---------- Input data

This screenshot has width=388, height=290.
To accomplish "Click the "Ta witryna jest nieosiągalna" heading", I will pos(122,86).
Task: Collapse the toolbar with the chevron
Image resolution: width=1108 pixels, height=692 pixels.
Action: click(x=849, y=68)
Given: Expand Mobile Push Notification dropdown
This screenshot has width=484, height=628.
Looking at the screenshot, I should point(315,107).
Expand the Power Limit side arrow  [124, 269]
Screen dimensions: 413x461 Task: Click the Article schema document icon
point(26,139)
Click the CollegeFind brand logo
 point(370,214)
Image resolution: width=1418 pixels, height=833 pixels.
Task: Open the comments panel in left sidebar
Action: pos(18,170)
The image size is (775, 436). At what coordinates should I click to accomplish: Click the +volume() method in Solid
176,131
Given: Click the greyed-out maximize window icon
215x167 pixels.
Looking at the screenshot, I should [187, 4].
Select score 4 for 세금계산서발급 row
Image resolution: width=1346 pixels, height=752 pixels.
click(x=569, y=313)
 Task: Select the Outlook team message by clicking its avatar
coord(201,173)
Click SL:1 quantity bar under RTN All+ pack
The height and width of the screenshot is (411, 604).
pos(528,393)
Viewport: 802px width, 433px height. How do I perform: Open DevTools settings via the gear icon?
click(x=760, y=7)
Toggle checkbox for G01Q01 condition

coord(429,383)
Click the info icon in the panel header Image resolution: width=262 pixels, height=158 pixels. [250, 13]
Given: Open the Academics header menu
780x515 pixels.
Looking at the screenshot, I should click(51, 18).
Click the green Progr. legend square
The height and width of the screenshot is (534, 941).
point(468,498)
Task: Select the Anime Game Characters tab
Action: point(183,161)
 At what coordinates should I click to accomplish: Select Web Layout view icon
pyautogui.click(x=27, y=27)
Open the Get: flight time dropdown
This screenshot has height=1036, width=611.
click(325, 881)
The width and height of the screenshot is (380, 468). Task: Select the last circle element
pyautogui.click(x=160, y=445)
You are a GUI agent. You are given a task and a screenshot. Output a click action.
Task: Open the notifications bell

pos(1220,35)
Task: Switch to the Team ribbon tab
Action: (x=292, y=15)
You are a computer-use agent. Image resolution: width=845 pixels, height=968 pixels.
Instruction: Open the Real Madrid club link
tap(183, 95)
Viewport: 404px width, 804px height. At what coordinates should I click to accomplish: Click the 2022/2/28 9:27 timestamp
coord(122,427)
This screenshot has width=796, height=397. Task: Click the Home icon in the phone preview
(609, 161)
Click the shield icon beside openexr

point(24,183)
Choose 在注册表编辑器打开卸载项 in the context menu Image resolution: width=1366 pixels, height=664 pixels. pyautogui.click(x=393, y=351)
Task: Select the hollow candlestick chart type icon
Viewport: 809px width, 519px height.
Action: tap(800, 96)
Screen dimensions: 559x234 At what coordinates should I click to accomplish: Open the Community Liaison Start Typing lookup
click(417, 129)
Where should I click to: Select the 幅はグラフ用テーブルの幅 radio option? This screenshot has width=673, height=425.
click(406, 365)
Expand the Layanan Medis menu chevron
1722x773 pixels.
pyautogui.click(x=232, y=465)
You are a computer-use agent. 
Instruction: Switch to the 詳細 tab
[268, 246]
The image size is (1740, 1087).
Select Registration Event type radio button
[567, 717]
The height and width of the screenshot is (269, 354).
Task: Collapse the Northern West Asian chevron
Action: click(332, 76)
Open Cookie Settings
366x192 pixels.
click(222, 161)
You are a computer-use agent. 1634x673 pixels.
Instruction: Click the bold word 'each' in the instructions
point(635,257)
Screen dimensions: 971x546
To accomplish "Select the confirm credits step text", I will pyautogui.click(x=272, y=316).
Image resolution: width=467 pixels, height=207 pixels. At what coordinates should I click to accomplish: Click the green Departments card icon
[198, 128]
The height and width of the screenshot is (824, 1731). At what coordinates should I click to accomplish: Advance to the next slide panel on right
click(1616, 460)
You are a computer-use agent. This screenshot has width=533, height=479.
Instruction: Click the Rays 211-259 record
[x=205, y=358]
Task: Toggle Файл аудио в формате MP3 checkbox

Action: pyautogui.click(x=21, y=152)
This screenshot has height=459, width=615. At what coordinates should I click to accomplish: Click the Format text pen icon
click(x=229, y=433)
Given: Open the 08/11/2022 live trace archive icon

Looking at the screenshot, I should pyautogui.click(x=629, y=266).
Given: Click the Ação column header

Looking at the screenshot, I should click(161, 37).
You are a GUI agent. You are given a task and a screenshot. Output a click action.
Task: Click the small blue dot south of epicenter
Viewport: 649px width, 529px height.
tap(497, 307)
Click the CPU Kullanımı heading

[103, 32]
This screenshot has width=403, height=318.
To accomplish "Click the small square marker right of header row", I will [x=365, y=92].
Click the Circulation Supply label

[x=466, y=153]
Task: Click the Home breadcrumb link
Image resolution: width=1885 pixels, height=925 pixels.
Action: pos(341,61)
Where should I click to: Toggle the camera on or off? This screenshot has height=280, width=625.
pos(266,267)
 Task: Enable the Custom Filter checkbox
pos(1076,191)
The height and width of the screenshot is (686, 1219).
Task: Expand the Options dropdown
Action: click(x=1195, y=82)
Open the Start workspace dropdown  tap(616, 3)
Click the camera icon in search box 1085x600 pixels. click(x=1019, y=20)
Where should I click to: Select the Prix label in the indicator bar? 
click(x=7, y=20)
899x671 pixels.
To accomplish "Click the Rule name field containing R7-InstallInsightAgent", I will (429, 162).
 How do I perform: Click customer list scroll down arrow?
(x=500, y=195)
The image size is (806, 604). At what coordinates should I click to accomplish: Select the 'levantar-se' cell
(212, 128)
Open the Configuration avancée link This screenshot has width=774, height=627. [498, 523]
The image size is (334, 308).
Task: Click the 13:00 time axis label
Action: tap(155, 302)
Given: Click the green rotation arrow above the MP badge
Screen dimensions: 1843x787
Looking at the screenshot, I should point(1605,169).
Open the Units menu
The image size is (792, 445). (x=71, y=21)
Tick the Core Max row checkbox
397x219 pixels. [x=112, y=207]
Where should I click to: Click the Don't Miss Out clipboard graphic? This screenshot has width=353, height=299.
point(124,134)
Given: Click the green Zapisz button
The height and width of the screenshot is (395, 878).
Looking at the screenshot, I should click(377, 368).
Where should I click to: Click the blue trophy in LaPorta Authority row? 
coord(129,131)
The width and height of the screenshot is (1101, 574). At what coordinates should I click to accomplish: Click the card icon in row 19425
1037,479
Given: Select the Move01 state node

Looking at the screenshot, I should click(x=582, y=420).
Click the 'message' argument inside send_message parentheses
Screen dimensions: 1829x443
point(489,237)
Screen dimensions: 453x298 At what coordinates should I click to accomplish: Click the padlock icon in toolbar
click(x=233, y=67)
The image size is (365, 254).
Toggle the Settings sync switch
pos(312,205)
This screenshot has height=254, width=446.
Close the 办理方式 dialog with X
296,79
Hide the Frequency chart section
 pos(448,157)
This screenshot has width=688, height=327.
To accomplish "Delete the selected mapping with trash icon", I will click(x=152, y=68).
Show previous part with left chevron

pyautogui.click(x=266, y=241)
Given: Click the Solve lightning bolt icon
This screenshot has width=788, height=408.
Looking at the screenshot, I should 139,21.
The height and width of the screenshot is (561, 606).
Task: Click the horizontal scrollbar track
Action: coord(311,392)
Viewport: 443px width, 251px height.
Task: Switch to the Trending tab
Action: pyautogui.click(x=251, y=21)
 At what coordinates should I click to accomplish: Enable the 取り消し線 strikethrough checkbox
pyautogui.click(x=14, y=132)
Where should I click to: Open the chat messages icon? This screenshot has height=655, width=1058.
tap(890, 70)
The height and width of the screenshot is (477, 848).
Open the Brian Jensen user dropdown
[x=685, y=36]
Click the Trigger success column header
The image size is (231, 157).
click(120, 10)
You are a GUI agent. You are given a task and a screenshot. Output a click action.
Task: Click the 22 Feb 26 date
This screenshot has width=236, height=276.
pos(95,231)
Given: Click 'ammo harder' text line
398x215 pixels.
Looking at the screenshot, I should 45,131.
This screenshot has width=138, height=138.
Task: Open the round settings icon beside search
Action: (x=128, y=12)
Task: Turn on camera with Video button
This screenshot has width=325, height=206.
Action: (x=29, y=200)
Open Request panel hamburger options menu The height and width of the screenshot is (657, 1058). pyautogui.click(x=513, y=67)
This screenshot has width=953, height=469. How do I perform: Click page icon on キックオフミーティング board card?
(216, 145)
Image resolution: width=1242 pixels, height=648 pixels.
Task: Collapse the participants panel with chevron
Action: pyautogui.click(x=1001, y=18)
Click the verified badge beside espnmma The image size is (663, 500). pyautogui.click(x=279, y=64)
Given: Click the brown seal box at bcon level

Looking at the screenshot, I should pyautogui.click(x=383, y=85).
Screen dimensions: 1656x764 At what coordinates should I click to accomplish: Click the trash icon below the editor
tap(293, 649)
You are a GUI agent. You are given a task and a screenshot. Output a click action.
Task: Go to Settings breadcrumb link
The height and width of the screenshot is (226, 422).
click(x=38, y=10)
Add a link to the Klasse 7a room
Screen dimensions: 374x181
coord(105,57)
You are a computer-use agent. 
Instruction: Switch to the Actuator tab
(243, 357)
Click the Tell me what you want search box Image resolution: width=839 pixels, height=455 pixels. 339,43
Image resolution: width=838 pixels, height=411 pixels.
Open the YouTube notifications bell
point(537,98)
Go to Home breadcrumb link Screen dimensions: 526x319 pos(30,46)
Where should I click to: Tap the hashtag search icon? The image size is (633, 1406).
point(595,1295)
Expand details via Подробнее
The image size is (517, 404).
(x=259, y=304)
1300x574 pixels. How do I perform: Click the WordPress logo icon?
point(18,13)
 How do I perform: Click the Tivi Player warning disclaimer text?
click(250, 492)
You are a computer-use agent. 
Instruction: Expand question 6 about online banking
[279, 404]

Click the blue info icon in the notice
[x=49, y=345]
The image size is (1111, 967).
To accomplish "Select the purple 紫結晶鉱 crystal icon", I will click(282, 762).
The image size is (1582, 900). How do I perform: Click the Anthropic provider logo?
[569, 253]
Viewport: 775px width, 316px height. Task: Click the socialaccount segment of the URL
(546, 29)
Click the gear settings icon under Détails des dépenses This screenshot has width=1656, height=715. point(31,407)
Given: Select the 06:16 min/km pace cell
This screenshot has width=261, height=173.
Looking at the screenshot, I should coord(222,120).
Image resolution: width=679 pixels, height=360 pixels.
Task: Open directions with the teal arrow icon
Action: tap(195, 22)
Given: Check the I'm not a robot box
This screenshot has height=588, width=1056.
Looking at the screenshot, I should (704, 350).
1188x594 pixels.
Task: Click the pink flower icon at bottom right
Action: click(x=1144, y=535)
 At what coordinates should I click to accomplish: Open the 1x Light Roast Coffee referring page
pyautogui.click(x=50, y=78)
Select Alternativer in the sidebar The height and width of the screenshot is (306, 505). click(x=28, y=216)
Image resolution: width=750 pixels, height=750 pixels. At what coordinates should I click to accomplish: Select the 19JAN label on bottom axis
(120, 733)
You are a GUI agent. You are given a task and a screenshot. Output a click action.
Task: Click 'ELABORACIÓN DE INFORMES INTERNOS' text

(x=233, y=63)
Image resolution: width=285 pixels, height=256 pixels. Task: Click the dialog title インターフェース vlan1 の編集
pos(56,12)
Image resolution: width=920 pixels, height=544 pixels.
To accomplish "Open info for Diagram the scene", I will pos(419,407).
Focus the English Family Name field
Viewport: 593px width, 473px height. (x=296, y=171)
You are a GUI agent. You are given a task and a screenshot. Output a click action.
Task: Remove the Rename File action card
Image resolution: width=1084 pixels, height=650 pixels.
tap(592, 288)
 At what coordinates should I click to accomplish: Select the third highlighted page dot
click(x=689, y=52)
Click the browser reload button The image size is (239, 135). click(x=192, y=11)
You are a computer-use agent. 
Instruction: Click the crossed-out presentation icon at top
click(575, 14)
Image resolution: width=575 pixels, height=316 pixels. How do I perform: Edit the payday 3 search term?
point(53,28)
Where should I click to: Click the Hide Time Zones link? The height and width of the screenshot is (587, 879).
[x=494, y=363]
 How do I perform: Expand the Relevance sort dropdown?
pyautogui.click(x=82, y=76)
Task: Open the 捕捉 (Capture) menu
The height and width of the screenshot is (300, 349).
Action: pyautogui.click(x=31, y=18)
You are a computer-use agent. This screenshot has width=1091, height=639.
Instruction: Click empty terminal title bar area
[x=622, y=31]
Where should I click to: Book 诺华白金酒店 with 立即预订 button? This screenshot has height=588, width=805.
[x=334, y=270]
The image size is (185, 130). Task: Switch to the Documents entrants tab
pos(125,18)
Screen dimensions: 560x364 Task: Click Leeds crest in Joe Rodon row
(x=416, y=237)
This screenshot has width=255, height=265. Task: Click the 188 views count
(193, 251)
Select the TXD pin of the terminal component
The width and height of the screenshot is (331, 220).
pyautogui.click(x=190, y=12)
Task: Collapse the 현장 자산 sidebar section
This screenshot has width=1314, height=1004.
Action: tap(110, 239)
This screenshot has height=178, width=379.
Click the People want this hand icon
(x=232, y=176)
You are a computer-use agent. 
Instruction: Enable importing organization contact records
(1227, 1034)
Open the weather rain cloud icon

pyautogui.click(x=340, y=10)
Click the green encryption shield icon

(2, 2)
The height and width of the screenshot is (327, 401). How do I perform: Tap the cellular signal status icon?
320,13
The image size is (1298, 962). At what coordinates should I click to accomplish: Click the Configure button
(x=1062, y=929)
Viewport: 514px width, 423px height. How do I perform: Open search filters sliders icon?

--------------------

# Task goal
Among the lines above, count those containing the word "badge" and write only the number.

# Task result
2